-- Rows start --
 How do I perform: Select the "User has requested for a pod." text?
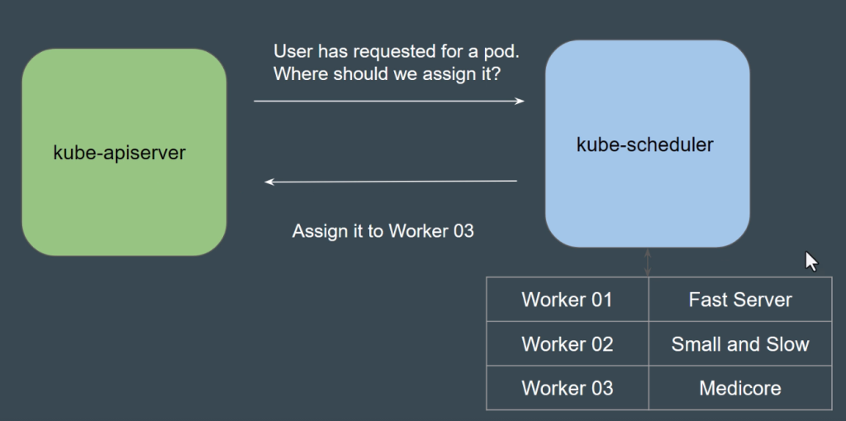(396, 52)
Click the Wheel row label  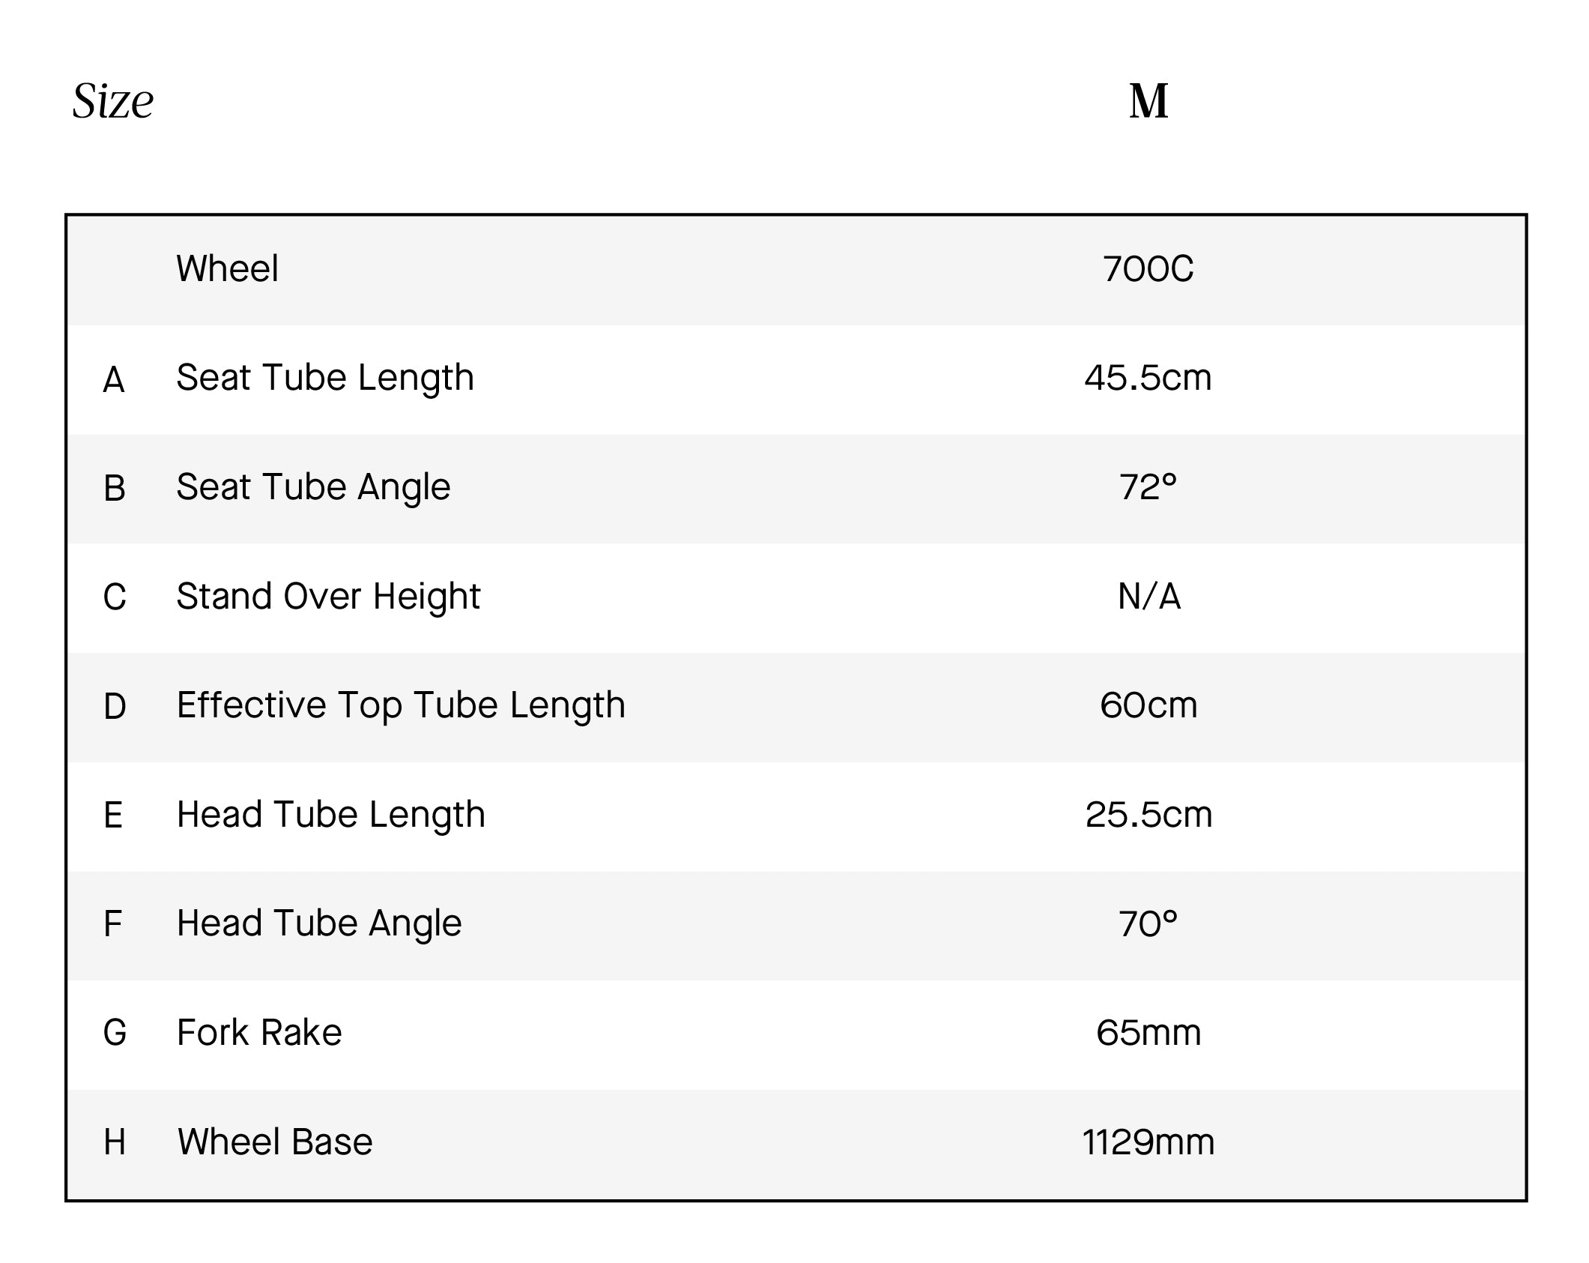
-- Rows end --
-- Rows start --
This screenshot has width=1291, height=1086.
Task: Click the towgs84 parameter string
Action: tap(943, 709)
-- Rows end --
-- Rows start --
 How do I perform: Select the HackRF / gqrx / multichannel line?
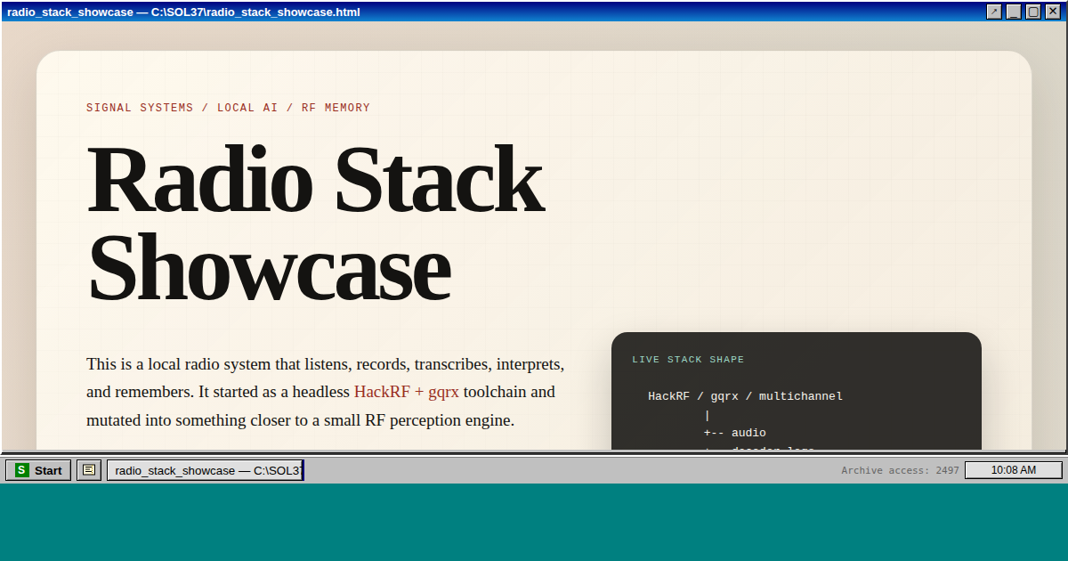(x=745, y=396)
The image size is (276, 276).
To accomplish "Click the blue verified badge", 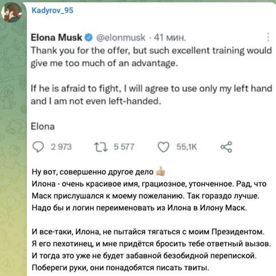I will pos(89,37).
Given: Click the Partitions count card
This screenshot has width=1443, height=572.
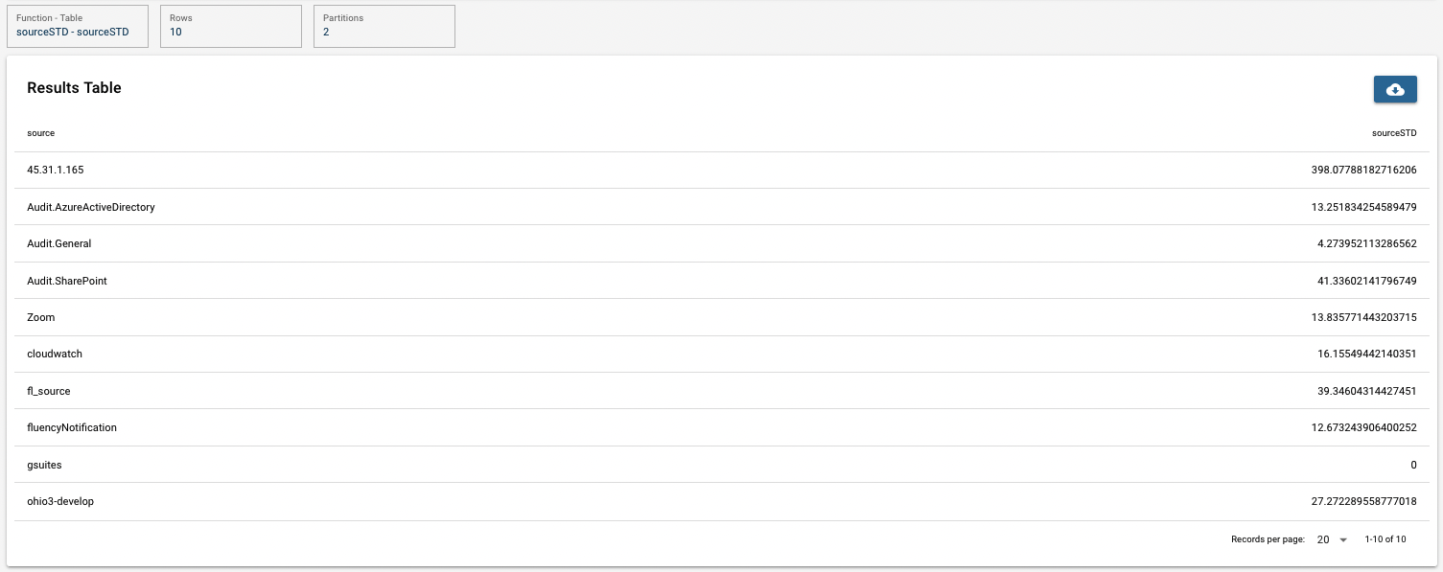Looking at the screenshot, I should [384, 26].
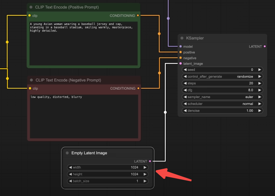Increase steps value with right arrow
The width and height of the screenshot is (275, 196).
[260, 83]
-- Rows end --
What is expected =>
Reproduce the part that opens with the line containing "This screenshot has width=1291, height=1086." and closes with the line containing "Action: tap(943, 709)", substituting "projection setting" for "parameter string" and keeping everything else the same.

Right answer =>
This screenshot has width=1291, height=1086.
Task: Click the towgs84 projection setting
Action: tap(943, 709)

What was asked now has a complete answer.